I've decided I prefer the lower level. Reasons-- Getting luggage up/down those narrow stairs increasingly has become an issue for me. More restrooms on the lower level with the shower: much more convenient. Fewer people walking past my Roomette. I have been fortunate, I gather, that the occupants of the Family Room have not been an issue.

I also like to keep my curtain open during the night regardless of which level I am on. But, I have learned: if I want to get to sleep and NOT keep looking out the window, I have to close the curtain no matter on which the Roomette is.


----------



## nshvlcat (Sep 21, 2017)

I realize the answer to your question is quite subjective; however, I will share my experience as a first time Amtrak rider.
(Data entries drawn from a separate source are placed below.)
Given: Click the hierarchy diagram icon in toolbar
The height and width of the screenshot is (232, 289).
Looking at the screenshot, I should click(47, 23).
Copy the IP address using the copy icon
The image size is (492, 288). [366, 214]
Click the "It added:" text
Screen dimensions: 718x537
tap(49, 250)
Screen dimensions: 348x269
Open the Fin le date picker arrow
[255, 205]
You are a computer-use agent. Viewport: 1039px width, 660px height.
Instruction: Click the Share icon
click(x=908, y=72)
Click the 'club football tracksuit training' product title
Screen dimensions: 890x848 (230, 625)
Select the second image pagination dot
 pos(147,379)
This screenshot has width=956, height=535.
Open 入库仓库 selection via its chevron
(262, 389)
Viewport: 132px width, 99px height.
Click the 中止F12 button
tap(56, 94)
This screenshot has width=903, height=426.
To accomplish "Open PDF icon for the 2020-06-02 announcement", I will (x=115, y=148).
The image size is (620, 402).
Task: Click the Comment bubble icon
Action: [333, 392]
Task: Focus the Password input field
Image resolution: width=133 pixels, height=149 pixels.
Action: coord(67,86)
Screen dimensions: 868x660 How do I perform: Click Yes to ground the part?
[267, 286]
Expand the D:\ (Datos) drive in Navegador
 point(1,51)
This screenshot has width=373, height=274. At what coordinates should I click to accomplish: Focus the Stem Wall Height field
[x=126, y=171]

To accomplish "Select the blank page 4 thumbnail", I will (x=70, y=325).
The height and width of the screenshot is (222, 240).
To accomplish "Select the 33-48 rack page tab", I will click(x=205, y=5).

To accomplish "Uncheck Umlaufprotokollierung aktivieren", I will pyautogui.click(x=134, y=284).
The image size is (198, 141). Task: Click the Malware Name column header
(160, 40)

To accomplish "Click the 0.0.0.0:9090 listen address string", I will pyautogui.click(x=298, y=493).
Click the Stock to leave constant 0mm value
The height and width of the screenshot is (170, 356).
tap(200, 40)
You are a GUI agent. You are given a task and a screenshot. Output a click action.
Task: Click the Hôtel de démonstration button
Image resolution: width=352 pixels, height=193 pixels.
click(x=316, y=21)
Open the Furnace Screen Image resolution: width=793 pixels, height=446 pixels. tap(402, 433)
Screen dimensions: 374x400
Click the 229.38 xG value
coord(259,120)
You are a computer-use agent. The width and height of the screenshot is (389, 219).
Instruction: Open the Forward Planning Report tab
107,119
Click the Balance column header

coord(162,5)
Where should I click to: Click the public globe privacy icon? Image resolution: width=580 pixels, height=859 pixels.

On a recent trip, I rode upper level coach to Chicago from TN. I had no major problems with the upper level except for getting my luggage up/down the stairs. From CHI to LAX, I rode lower level in roomette #11. I had absolutely no issues on the lower level. My room was quite (no rattles) and there was very little foot traffic in the hallway. The nearby family room was occupied by a single individual (no children). I enjoyed being steps away from 3 restrooms. I rose early each morning and showered. Again very convenient.

I dreaded going to the upper level due to negotiating the stairs, and I felt there was much more sway on the upper level. Walking back to my room from the dining car, I was thrown into the outer wall walking down the hallway due to very rough track. I hit the outside wall very hard with my elbow. Most painful. I stayed off the upper level as much as possible including the sightseer lounge, and I gave up drinking coffee for 2 days because it was on the upper level.

On the way from LAX to NOL, I again was in roomette #11 lower level. From NOL back to TN, I chose lower level coach. Others have noted additional advantages to the lower level. Henceforth on future travel, I will always choose lower level when available. Perhaps all these different opinions and experiences will help you make a wise decision. Enjoy your trip.


----------